11:28 am in Afghanistan, Countries in Conflict, Foreign Policy by Derrick Crowe

The Pentagon wants you to ignore some inconvenient facts about the failure of the escalation strategy in Afghanistan.

The latest Petraeus/Gates media tour is under way in preparation for the general’s testimony to Congress next week, and they’re trotting out the same, tired spin they’ve been using since McChrystal was replaced in disgrace last year. Despite the most violent year of the war so far, despite the highest civilian and military toll of the war so far, and despite the continued growth of the insurgency, they want you to believe that we’re “making progress.” While they spend this week fudging and shading and spinning, we’ll waste another $2 billion on this brutal, futile war, and we won’t be any closer to “victory” than we are today.
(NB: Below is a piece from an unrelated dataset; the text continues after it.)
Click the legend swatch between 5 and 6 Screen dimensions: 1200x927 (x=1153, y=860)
Let me make a couple of predictions about Petraeus’ testimony based on experience. He will attempt to narrow the conversation to a few showcase districts in Afghanistan, use a lot of aspirational language (“What we’re attempting to do,” instead of, “What we’ve done“) and assure the hand-wringers among the congressional hawks that he’ll be happy to suggest to the president that they stay longer in Afghanistan if that’s what he thinks is best. Most importantly, he will try to keep the conversation as far away from a high-level strategic assessment based on his own counterinsurgency doctrine as possible, because if Congress bothers to check his assertions of “progress” against what he wrote in the counterinsurgency manual, he’s in for a world of hurt.

Here’s what Petraeus’ own U.S. Army/Marine Corps Counterinsurgency Field Manual says about the main goal of a COIN campaign:

“I-113. The primary objective of any COIN operation is to foster development of effective governance by a legitimate government.”
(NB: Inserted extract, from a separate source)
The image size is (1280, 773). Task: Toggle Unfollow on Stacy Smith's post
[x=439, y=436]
Not by any stretch of the imagination is the counterinsurgency campaign under Petraeus’ direction serving what his own field manual says is the primary goal of his campaign. If we were looking for a legitimate government in Afghanistan, it’s crystal clear that we backed the wrong horse. Hamid Karzai and his family are neck-deep in any number of corruption scandals, the most glaring of which involves the largest private bank in Afghanistan and a sweeping control fraud scheme that has already resulted in unrest across the country. (That scandal, by the way, is likely to result in a U.S.-taxpayer-funded bank bailout for Kabulbank, according to white-collar crime expert Bill Black.) The Karzai administration is an embarrassment of illegitimacy and cronyism, and the local tentacles of the Kabul cartel are as likely to inspire people to join the insurgency as they are to win over popular support.
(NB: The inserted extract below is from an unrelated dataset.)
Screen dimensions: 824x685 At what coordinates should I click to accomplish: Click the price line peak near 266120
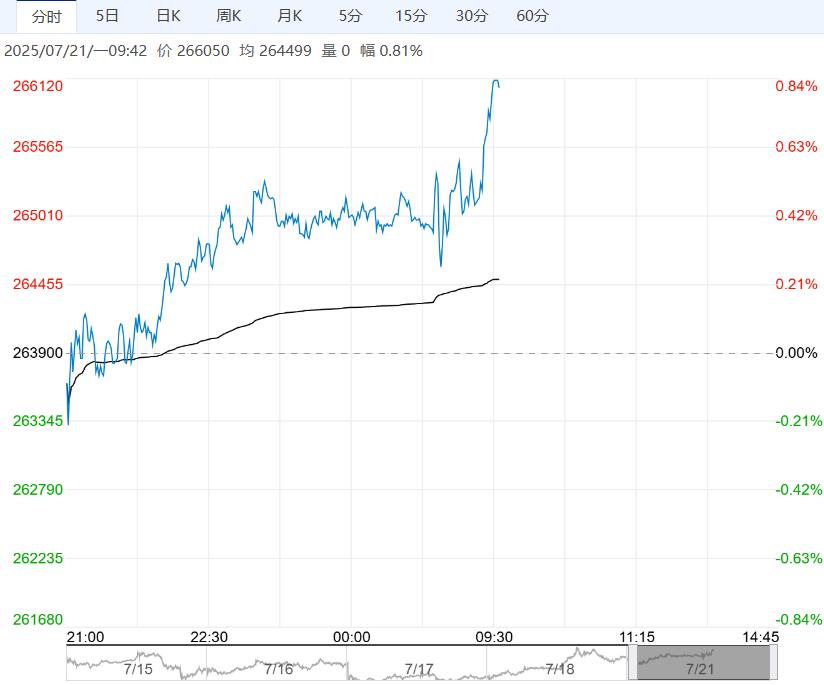pos(496,81)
Even if the Karzai regime where a glimmering example of the rule of law, the military campaign under Petraeus would be utterly failing to achieve what counterinsurgency doctrine holds up as the primary way in which a legitimate government wins over support from the people: securing the population. From the COIN manual:

“5-68. Progress in building support for the HN ["host nation"] government requires protecting the local populace. People who do not believe they are secure from insurgent intimidation, coercion, and reprisals will not risk overtly supporting COIN efforts.”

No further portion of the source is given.